Martín Aceña formaba entonces parte de una comisión interministerial de nombre tan sugerente como épico: La comisión de investigación de las transacciones de oro procedente del Tercer Reich, presidida por Enrique Múgica Herzog. Tras varias generaciones presas de la intriga de lo que pasó con el oro de Moscú, que la República habría –supuestamente– ofrecido a Stalin, a finales de los noventa fue cuando se abrió una puerta que había permanecido cerrada hasta ese momento: la connivencia del régimen franquista con dirigentes fascistas huidos de sus países tras la victoria aliada y los pingües beneficios que algunos de ellos sacaron de esos tratos, hechos bajo una absoluta discreción, cuando no ocultos.
Martorell, un joven doctorando en aquel momento, entregó el informe solicitado con toda la información que fue capaz de recopilar, pero quedó para siempre contagiado por la curiosidad de saber más de un asunto que le ha hecho investigar más de veinte años, aunque compaginándolo con otros cometidos de índole profesional. Pasó el tiempo, acabó su tesis, emprendió aventuras académicas –e institucionales–, se embarcó en otros proyectos y otros libros pero nunca dejó de olfatear el rastro de las obras de arte robadas por los nazis que habían pasado por España. Algunas se quedaron para siempre; otras desaparecieron como si nunca hubieran existido.
El expolio nazi (Galaxia Gutenberg) resuelve muchos de los enigmas en torno a las peripecias y al paradero de ese botín, pero también abre dudas razonables sobre misterios que el historiador admite no poder resolver. Sin desfallecer, Martorell deja pistas para futuras investigaciones (e investigadores) cuando muchas de estas incógnitas puedan despejarse, bien por el deceso de los implicados, bien porque, al fin, muchos archivos dejen de ser cajas fuertes imposibles de abrir. De lo que ha podido descubrir puede decirse que Martorell lo cuenta casi todo. Es exhaustivo, preciso, minucioso; y no abandona el tono literario, y hasta novelesco, no exento de un finísimo humor, que le caracteriza y que muestra en otros libros como la biografía de José Sánchez Guerra (Un hombre de honor) o la del Marqués de Pickman (Duelo a muerte en Sevilla).

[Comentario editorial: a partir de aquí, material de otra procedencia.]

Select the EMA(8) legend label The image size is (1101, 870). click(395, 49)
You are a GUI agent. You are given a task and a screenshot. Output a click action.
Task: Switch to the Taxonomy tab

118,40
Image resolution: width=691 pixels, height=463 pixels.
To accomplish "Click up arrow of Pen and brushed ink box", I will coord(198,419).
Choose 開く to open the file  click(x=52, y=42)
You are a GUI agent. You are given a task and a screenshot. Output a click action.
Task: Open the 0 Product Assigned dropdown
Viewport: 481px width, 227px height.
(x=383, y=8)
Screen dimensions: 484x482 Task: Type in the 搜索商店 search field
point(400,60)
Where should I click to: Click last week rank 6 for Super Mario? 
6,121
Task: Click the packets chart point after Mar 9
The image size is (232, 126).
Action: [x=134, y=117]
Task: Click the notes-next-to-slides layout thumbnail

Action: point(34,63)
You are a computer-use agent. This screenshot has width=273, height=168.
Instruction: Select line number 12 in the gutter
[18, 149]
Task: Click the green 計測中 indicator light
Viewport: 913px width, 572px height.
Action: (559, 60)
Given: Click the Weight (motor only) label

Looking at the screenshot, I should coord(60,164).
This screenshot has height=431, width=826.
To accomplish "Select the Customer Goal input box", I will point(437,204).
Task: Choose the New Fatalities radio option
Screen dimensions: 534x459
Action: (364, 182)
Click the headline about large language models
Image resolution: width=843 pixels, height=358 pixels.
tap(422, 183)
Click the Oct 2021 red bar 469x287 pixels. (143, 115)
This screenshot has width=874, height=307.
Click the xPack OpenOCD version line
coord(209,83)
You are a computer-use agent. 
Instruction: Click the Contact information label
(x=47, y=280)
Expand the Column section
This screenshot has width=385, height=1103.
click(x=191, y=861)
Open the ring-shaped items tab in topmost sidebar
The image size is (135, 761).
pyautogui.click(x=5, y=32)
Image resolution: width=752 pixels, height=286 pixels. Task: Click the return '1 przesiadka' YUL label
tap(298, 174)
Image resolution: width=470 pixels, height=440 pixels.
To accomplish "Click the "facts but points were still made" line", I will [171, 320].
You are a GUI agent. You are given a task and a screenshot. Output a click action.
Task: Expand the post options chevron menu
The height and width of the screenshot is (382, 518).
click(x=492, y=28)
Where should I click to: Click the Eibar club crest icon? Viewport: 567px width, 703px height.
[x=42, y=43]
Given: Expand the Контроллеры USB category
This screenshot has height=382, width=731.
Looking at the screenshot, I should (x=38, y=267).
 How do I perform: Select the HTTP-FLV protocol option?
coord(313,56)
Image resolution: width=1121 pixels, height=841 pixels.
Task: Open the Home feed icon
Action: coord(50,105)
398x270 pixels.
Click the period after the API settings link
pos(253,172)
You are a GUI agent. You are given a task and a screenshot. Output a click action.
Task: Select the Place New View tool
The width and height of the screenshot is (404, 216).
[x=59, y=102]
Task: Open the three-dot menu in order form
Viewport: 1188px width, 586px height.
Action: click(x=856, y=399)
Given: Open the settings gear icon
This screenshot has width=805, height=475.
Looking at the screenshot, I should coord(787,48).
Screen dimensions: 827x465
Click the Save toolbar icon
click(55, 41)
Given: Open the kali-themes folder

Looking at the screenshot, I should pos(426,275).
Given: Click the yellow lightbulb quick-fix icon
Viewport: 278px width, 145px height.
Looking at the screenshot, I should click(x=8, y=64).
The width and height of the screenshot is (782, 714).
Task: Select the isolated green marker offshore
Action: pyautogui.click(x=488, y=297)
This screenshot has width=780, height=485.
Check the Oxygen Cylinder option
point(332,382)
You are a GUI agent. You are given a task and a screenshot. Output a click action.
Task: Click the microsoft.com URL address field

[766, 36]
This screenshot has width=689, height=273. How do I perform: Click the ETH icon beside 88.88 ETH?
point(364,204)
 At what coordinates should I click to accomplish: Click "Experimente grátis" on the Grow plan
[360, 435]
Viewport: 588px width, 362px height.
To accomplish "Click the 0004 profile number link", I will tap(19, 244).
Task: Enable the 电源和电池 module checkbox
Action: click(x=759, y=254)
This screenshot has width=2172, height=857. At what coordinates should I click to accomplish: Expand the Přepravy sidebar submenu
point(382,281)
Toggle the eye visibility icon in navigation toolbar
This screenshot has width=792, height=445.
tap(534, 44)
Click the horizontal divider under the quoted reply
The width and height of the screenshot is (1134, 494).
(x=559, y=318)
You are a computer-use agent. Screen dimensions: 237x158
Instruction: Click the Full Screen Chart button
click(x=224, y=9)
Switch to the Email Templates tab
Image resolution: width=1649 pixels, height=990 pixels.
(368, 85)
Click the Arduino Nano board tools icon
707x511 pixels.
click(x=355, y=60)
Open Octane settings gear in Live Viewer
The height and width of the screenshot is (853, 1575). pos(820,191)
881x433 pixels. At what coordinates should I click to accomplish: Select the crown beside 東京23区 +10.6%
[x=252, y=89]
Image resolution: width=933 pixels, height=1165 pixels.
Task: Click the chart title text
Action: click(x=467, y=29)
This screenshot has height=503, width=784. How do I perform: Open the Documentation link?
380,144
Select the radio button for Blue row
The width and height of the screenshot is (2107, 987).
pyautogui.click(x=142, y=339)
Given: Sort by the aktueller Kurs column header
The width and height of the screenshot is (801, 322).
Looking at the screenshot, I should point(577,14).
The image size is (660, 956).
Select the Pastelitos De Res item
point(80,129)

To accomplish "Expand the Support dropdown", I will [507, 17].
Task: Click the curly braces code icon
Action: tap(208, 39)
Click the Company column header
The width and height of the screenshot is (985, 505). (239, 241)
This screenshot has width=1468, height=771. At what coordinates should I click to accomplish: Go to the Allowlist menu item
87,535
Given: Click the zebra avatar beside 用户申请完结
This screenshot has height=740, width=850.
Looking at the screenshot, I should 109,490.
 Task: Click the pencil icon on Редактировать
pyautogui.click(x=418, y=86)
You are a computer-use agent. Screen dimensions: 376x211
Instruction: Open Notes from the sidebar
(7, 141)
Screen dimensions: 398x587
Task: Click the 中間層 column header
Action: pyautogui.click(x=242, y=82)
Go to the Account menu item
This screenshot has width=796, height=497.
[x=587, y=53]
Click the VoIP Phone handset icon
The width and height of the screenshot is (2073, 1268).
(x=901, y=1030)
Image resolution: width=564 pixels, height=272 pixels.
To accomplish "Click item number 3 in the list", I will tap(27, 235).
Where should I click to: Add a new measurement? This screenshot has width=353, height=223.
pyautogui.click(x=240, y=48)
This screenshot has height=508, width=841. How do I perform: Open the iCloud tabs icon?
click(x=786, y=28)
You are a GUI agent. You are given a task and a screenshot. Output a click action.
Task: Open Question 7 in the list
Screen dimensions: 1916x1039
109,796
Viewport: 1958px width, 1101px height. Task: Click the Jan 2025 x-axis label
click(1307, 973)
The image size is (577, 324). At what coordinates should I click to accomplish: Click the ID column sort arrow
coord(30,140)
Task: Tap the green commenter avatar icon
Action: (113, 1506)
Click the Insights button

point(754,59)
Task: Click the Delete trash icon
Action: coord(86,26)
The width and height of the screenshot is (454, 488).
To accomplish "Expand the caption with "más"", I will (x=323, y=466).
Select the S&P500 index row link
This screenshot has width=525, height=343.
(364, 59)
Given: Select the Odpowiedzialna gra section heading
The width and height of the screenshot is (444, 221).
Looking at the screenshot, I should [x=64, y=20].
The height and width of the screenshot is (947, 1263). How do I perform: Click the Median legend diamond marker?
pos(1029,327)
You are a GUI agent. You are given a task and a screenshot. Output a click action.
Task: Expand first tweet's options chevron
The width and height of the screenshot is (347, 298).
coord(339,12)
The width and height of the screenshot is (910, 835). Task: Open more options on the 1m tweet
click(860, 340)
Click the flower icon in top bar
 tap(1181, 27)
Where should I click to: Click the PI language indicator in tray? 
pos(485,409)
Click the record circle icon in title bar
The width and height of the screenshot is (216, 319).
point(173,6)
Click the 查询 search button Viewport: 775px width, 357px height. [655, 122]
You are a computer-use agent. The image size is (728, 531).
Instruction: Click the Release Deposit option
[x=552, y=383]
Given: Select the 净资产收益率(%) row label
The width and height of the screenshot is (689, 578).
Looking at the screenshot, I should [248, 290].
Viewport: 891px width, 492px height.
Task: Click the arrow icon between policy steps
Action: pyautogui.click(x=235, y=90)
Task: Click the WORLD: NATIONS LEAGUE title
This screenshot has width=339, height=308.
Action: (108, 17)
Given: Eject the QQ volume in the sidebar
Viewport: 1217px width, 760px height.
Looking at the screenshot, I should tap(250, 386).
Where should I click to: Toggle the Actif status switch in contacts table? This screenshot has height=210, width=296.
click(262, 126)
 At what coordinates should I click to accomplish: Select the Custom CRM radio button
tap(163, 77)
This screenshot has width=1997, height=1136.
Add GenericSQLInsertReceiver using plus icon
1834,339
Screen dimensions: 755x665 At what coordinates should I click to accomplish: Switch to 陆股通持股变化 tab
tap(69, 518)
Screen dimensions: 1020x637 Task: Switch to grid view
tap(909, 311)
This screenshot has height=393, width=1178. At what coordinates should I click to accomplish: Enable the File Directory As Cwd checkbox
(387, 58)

Su capacidad para la divulgación es notable. Su voluntad de compartir con el lector la pasión de sus pesquisas merece se le compare con Robert Graves o Santos Juliá, uno de sus reconocidos maestros. Pero es que, además, en este caso los lugares oscuros, o la frustración de perder un rastro y resignarse a que tal vez nunca sabremos dónde reposan magníficas obras del arte, están contados de manera tan vigorosa y tan novelesca –sin abandonar el rigor– que el lector duda si en lugar de ante un vetusto trabajo de Historia, no está leyendo un guión que merece ser protagonizado por Tom Hanks.
Como en todas las buenas historias, en este libro hay un protagonista (aunque abundan otros personajes deslumbrantes para bien y para mal) de personalidad poderosa. El nombre de Alois Miedl, desconocido para los no iniciados en el tema, es el hilo conductor de un relato en la que aparecen muchos nombres propios (Göring, Himmler, Goebbels) con otros que resulta inexplicable no hayamos conocido antes y mejor. Miedl es un comerciante sin escrúpulos, hábil muñidor de negocios corruptos o que rozan la ilegalidad, que se manejó con destreza en los tiempos aciagos del Tercer Reich y que, sin embargo, logró sobrevivir a la derrota del nazismo, al ejercer de informante y colaborador de los aliados, con EEUU sobre todo, y por haberse casado con una mujer de origen judío, algo que efectivamente pudo jugar en su contra. Y que explica en parte su residencia en Holanda a pesar de sus intereses en su Alemania natal.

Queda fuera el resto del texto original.